[Exercise details]: Where the string "label" occurs in a line of the entries below, copy that line.

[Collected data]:
◇ ◇ ◇ ◇ ◇

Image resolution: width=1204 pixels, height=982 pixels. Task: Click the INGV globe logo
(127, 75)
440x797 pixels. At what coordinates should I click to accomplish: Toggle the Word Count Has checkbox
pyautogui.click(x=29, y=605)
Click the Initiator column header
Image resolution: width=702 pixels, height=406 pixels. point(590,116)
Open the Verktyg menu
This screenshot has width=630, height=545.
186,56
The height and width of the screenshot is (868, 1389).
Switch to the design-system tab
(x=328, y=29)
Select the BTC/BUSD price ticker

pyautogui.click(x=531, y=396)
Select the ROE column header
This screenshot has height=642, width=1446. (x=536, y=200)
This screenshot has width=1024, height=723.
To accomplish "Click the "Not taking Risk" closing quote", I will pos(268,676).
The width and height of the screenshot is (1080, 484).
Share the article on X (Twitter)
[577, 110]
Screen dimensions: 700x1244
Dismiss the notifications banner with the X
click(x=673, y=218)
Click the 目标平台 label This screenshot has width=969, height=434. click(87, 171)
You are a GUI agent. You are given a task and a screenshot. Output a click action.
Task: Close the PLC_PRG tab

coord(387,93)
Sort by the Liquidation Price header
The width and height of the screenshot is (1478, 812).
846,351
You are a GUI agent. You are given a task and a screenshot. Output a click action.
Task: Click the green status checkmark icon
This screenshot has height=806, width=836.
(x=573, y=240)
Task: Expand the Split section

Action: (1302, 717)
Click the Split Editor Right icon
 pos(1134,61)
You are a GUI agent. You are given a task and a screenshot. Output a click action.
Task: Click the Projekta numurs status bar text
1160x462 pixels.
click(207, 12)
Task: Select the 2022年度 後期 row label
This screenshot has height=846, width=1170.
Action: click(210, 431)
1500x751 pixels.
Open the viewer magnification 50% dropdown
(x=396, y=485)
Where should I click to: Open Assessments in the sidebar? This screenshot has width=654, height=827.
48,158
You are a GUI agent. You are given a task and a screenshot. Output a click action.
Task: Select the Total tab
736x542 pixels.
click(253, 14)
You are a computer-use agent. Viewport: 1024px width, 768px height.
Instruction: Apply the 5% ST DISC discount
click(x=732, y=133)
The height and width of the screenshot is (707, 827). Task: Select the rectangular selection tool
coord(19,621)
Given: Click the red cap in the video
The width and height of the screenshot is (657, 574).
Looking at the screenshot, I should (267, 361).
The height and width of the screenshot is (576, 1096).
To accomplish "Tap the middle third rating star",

◇ ◇ ◇ ◇ ◇

[Response]:
Click the 目标平台 label This screenshot has width=969, height=434. click(87, 171)
Task: Select the 2022年度 後期 row label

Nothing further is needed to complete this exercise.